**Work instructions:** Quote, word for word, only the lines running from the line with "Viewport: 2064px width, 1368px" through the end of the listing. Leave out the pictures.

**Provided data:**
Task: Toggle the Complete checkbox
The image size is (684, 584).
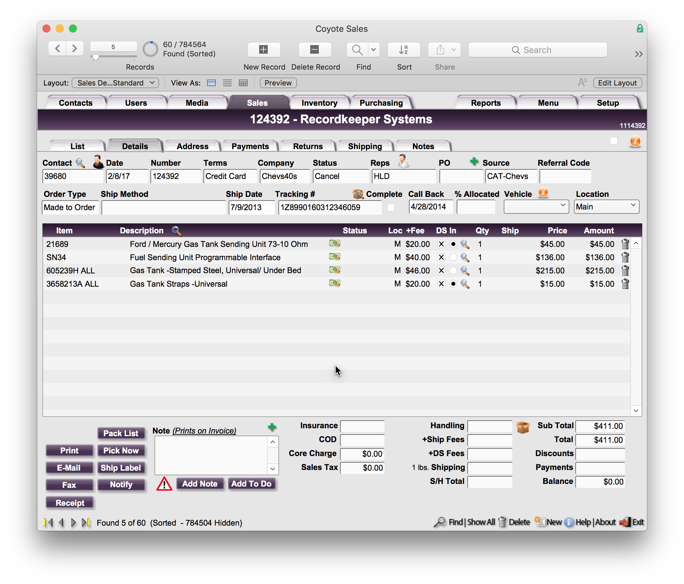Action: pyautogui.click(x=391, y=207)
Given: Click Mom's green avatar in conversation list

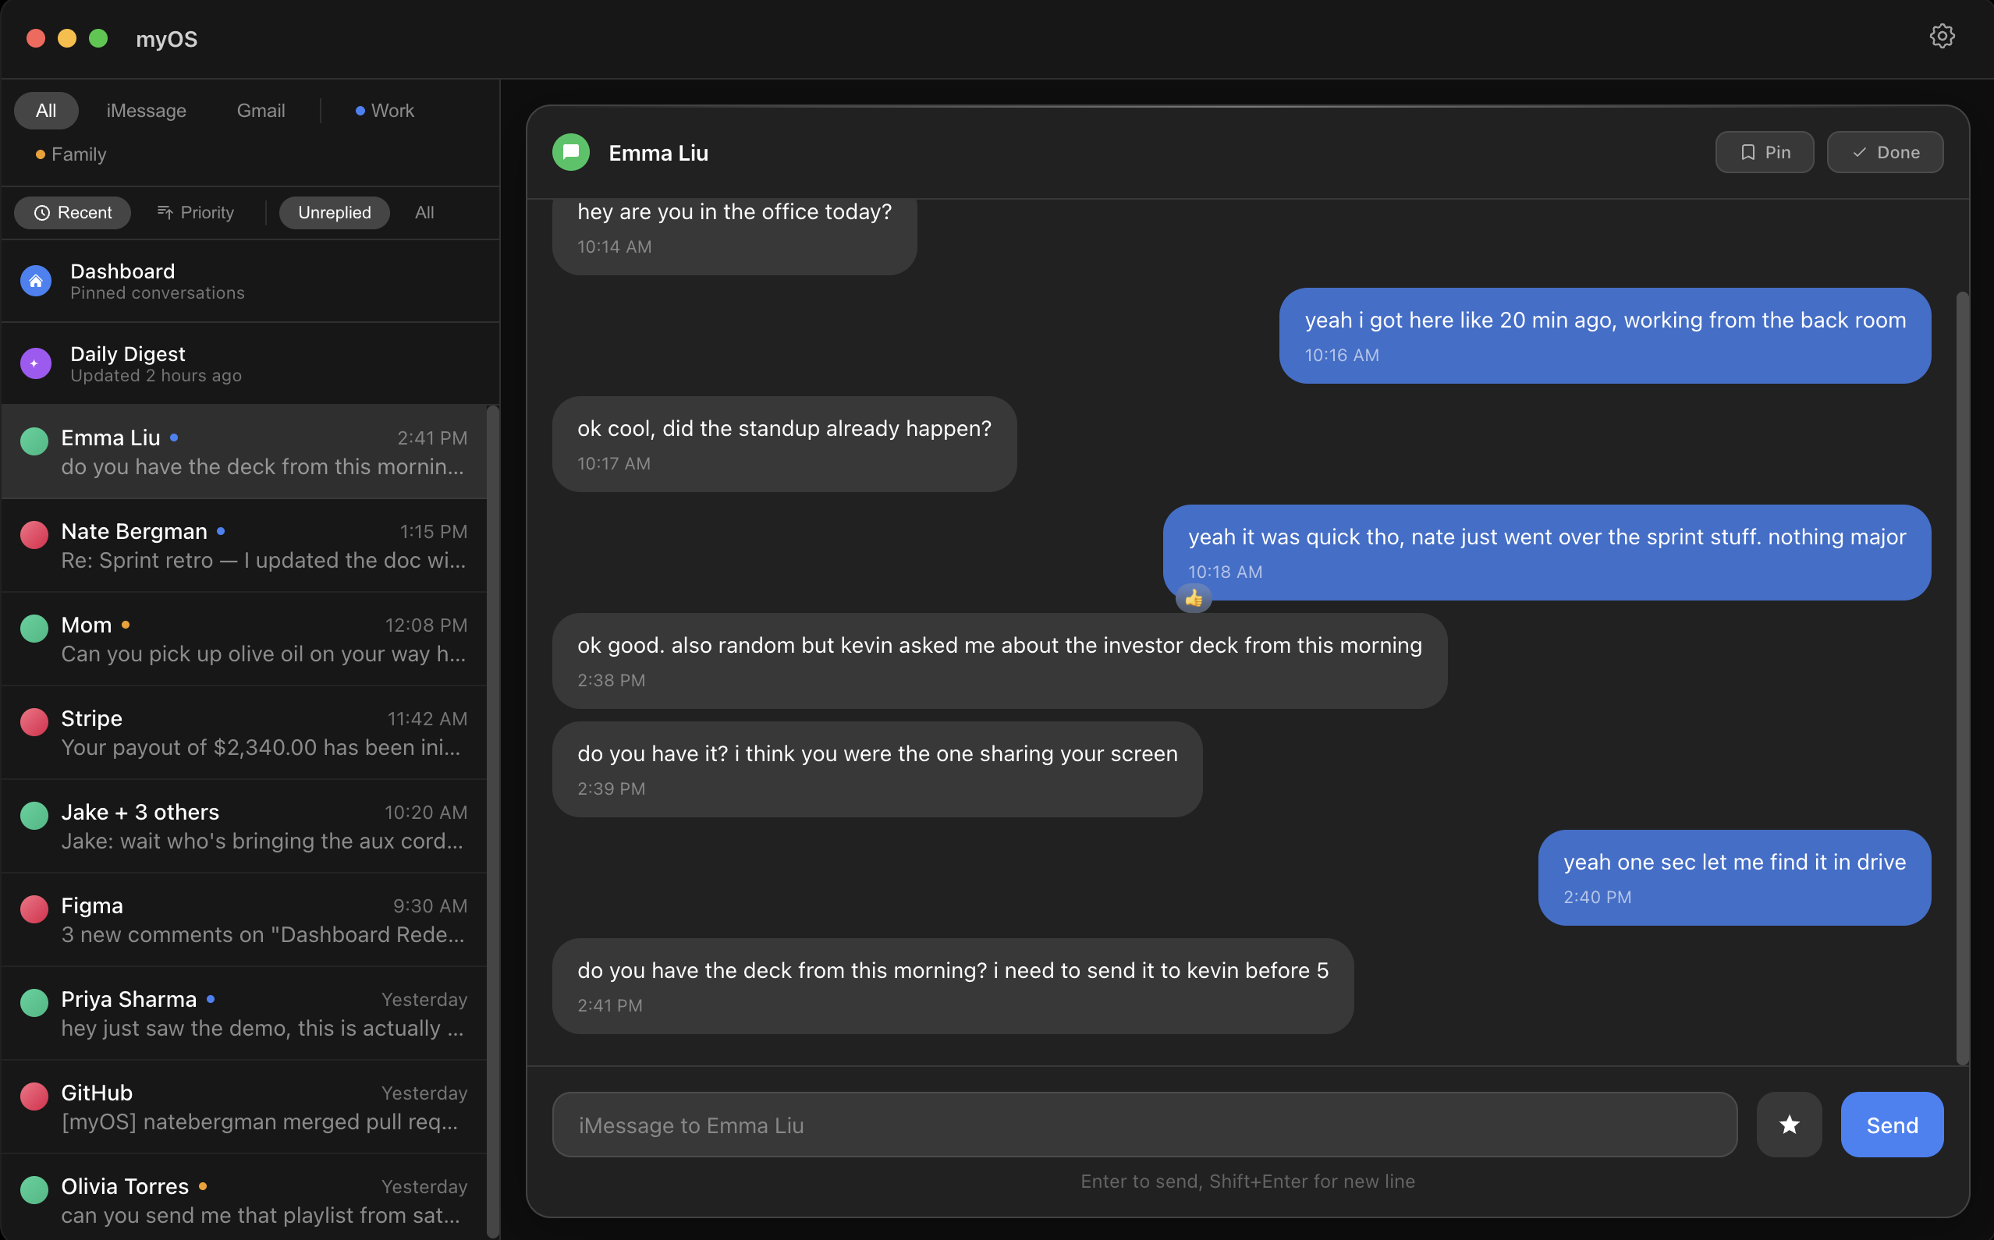Looking at the screenshot, I should point(34,628).
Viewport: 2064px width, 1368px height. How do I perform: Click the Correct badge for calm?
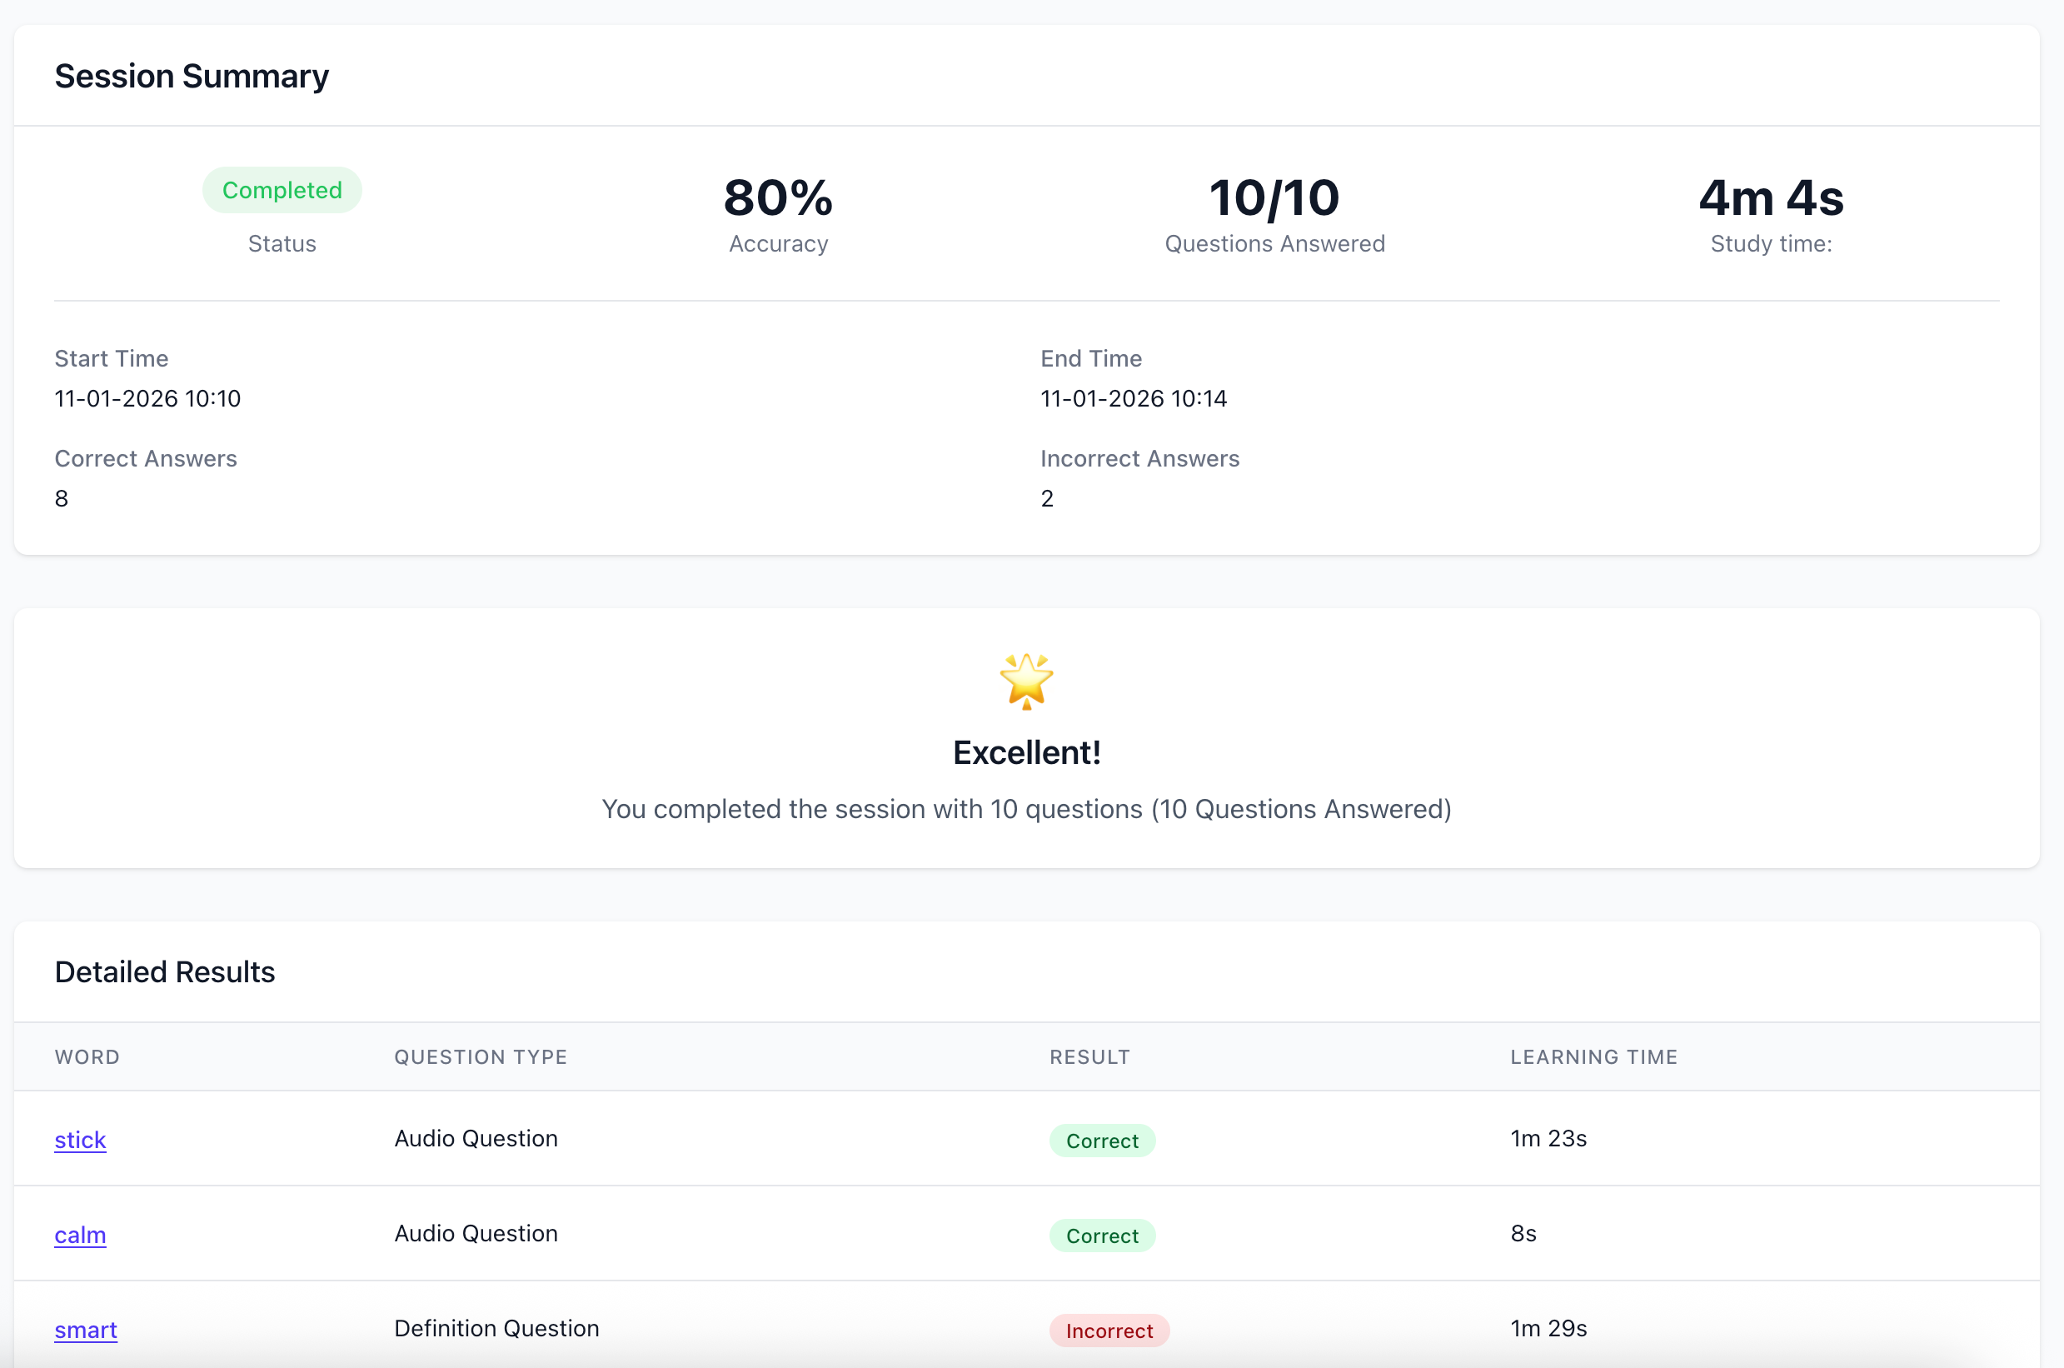pos(1101,1235)
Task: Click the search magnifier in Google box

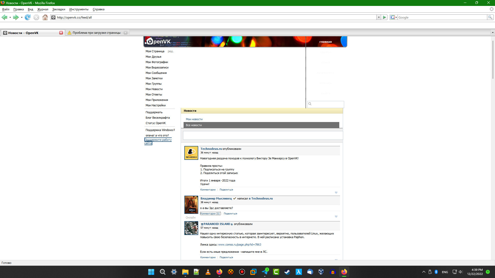Action: coord(490,17)
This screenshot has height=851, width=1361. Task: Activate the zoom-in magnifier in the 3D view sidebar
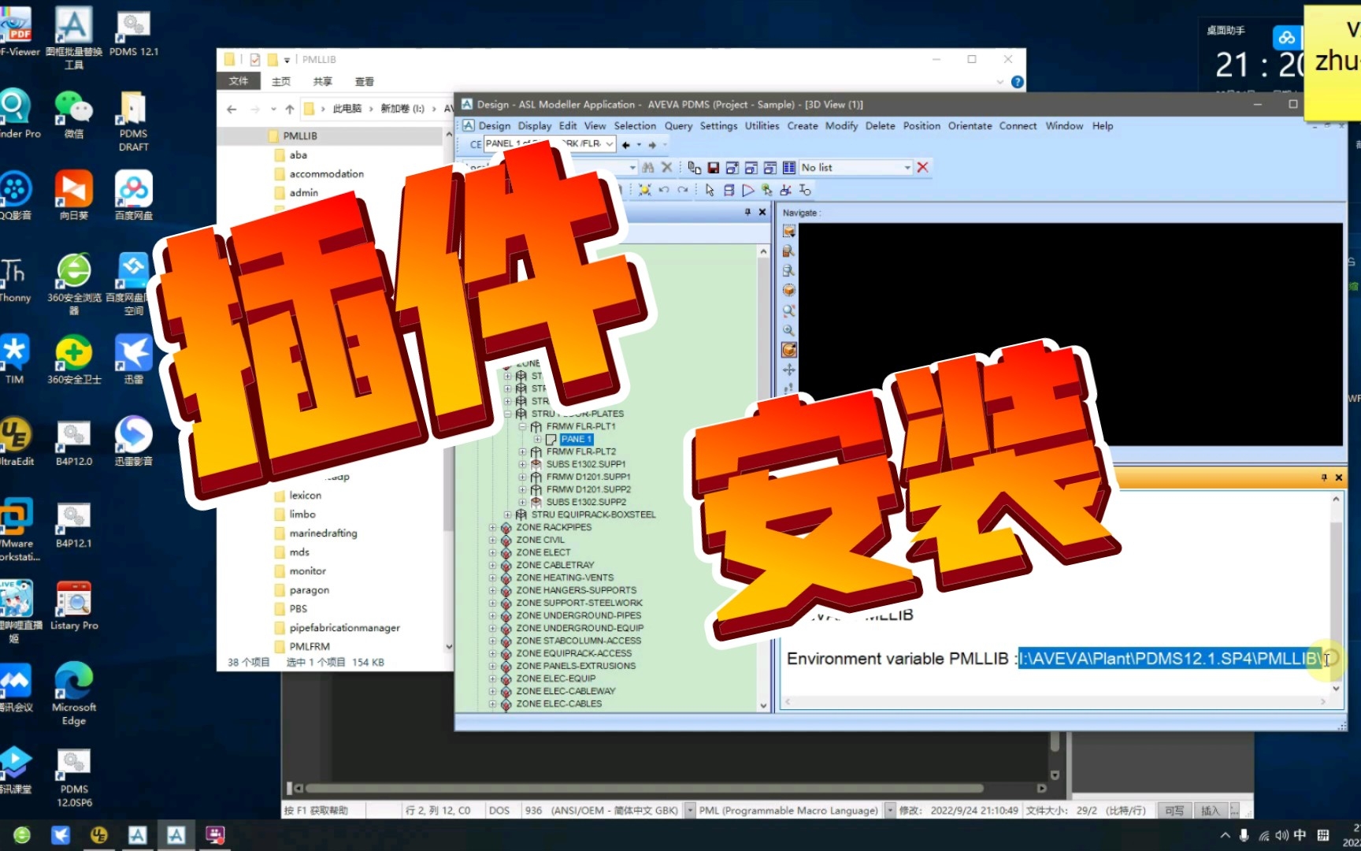tap(788, 331)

**Answer section:**
Viewport: 2064px width, 1368px height. How do I perform: Click the Correct badge for calm?
pos(1101,1235)
Task: Click the search magnifier in Google box

Action: coord(490,17)
This screenshot has height=851, width=1361. Task: Activate the zoom-in magnifier in the 3D view sidebar
tap(788, 331)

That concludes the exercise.